Cardiomyopathy is characterized by impaired cardiomyocyte contractility and performance [275]. There is evidence indicating that autophagy dysregulation is involved in cardiomyopathy; for example, cardiac ablation of the ATG5 gene leads to an increased incidence of cardiac dysfunction [276]. However, the cardiac autophagy activity in insulin resistance conditions has not been clearly described, and contradictory roles have been reported for cardiac autophagy in type 1 and type 2 diabetic animals [277]. Autophagic flux is enhanced in the heart of STZ-treated mice, as evidenced by the abundance of autophagic vacuoles or autophagosomes, the LC3-II/I ratio, and SQSTM1/p62 [277]. ATP deficiency or the accumulation of AMP in type 1 diabetic heart promotes AMPK activity in order to initiate autophagy, which results in cardiac failure [277]. Furthermore, treatment with chloroquine, an autophagy inhibitor, worsened cardiac diastolic and systolic performances in STZ-induced diabetic mice [277]. However, in db/db mice, as a model of T2DM, autophagy is disrupted in the step of autophagosome fusion with lysosome in heart tissue [277]. Moreover, the cardiac autophagy process was inhibited in obesity and HFD-induced insulin resistance, which was associated with increased levels of p62 protein and decreased levels of LC3II [278]. Several studies have revealed that the hyperactivation of autophagy in insulin resistance leads to cardiac cell degeneration and cytotoxicity [279]. Autophagy not only plays a crucial role in aberrant cardiac function but also contributes to vascular dysfunction and atherosclerosis pathogenesis.
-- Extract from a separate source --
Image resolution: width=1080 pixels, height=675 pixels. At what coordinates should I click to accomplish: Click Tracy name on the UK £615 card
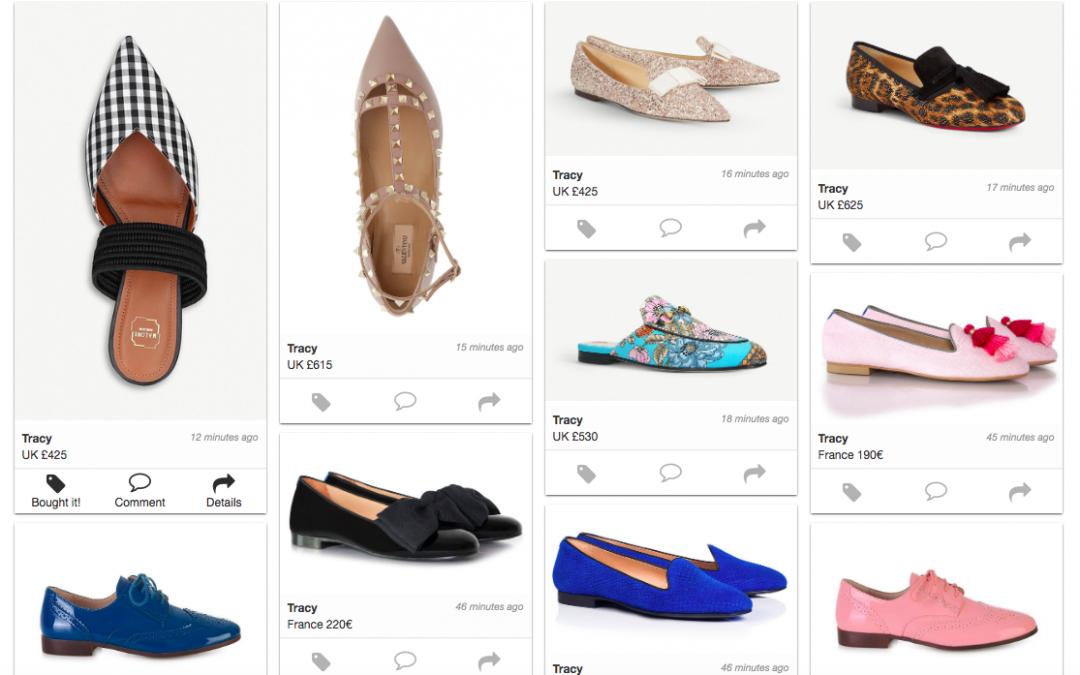[x=302, y=349]
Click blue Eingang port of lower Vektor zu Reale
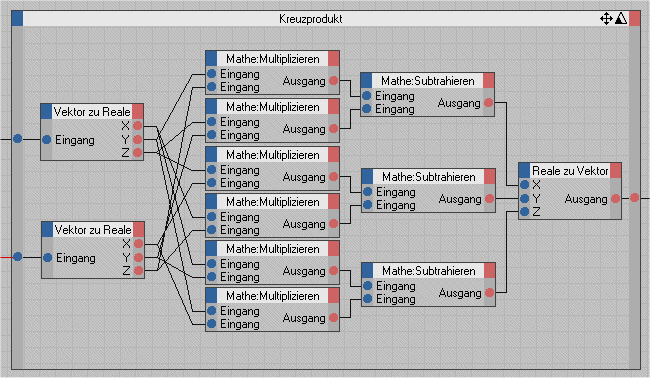This screenshot has width=650, height=378. (47, 258)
It has been shown that aortic dissection is exacerbated by ATG5 deficiency in vascular smooth muscle cells (VSMCs), which also prevents autophagosome formation and increases cell death [280]. Neointima development, atherogenesis, and accelerated VSMC senescence are all linked to defective autophagy in VSMCs [280]. It has been reported that chaperon-mediated autophagy is stimulated during initial pathogenic events, but it decreases upon atherosclerosis progression [281]. These data imply that basal autophagy functions as a protective mechanism to preserve the homeostasis of VSMCs and endothelial cells and prevents plaque formation, while excessive autophagy may exert the opposite effects.

Autophagy plays a critical role in female reproductive function by regulating folliculogenesis, the survival of germ cells, implantation, the maintenance of placental physiology, pregnancy, and anovulation [282]. A larger number of autophagosomes were detected shortly after fertilization, indicating the necessity of autophagy after fertilization, which removes unnecessary cellular proteins and supplies the acquired amino acids for embryonic progression [283]. It has been reported that the expression of autophagy-related genes is downregulated in the endometrium of women with PCOS and insulin resistance, and metformin (an insulin-sensitizing drug) counteracts these alterations [284]. Autophagy dysregulation was also reported in primary human granulosa cells with insulin resistance [285]. On the contrary, autophagy was upregulated in the ovarian tissue of PCOS rats and humans [135]. It has been reported that the overactivation of autophagy contributes to the impairment of HFD-related spermatogenesis since treatment with chloroquine, an autophagy inhibitor, ameliorates spermatogenesis defects in animals [286]. Moreover, excessive autophagy was observed in semen samples obtained from obese individuals [286]. Overall, although autophagy function is not necessary for the reproductive system to work correctly, it may play a different role in pathological conditions, implying the dual role of autophagy.